Want to start a discussion on getting a better understanding of analyzing a query plan. With the goal of answering these 3 questions (but not limited to):
- Better understanding of some of the node rules
- What to look for in a query plan that would indicate the query will perform at less than optimal performance
- What are the recommended action(s) to improve query performance
Probably, many of the recommendations will be to update your model or add a hint to your query. But I would like to tie the identified problem in the query plan to the recommended resolution. An example of this is the table cardinality. Not having this value set in the source model can definitely impact how the query plan is constructed.

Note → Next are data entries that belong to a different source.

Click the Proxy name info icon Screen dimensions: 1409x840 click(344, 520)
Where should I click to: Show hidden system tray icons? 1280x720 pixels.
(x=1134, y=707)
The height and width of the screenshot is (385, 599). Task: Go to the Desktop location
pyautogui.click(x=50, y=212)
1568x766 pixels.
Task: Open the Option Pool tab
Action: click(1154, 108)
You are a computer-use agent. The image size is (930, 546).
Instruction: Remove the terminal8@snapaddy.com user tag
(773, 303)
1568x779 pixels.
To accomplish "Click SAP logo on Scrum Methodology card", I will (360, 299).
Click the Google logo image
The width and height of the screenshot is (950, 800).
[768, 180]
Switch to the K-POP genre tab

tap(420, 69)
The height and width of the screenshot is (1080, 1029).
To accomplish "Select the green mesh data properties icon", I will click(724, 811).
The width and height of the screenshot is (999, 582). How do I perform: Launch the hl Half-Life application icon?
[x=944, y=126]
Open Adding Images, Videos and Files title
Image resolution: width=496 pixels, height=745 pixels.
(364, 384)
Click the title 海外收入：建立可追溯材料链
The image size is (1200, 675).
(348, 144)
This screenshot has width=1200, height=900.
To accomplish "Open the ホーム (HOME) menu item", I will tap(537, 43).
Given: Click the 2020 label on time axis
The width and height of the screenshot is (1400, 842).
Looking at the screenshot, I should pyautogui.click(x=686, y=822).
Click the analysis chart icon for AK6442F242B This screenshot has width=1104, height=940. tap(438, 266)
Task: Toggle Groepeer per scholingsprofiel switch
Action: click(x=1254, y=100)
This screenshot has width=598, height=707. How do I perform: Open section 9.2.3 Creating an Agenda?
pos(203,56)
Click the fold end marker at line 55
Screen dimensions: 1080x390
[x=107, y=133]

But when would a query plan show the symtom? Which node rules utilize this value?
This post may get lengthy, so I'm going to start out with one rule at a time, and try to connect all the dots. Also, I'm running some of my own tests to show what I'm seeing in the query plan in an effort to help draw a correlation between the node rules and the query plan.
NOTE: this is using the 7.7 doc's.
As details are determined, they will be noted in this section.
RuleChooseJoinStrategy - this rules determines the base join strategy and join type
A Join Strategy is, what kind of algorithm Teiid using internally to sorting through the results on each side to satisfy the JoinType.
Join Strategy: Merge, Nested Loop, Nested Table, Enhanced Sort
Default strategy: Nested Loop
Merge: Merge Join Strategy supports generalized Full, Left Outer, and Inner Joins (containing non-equi join criteria) as long as there is at least one equi-join criteria
Nested Loop: Currently implmented as a degenerate case of merge join, and only for use with Full, Left, Inner and Cross joins.
Nested Table: A variation of the NEST_LOOP join that handles nested tables.
Enhanded Sort: An extension to the MERGE join strategy, to check for conditions necessary to NOT fully sort one of the sides. Will be used for inner joins and only if both sorts are not required. Degrades to a normal merge join if the tuples are balanced.
NESTED LOOP is expensive
Join Type: Inner Join, Right Outer Join, Left Outer Join, Full Outer Join, Cross Join, Union Join, Semi Join, Anti Semi Join
CROSS JOINS are usually expensive, as they produce Cartesian product of two resultsets.
- It talks about enabling costing? how is that done
- reference is made to "column ndv and column nnv values", what are ndv / nnv?
- indicates that if "key metadata information" is there, what key metadata is it specifically looking for?
4. When a JOIN is planned, you will see a JoinNode in the query plan. For each JoinNode, at the end for that planned node, it indicates the strategy, type and criteria. Example:
+ Child 0:
+ Join Strategy:NESTED LOOP JOIN
+ Join Type:CROSS JOIN
+ Join Criteria:product.symbol = stock.symbol
What are the possible values for Strategy and Type (I didn't see a link or reference in the doc)? And which one's indicate a possible performance problem?
What are possible resolutions?
Is there value (or null) for which the Join Criteria will contain such that it indicates a problem may exist?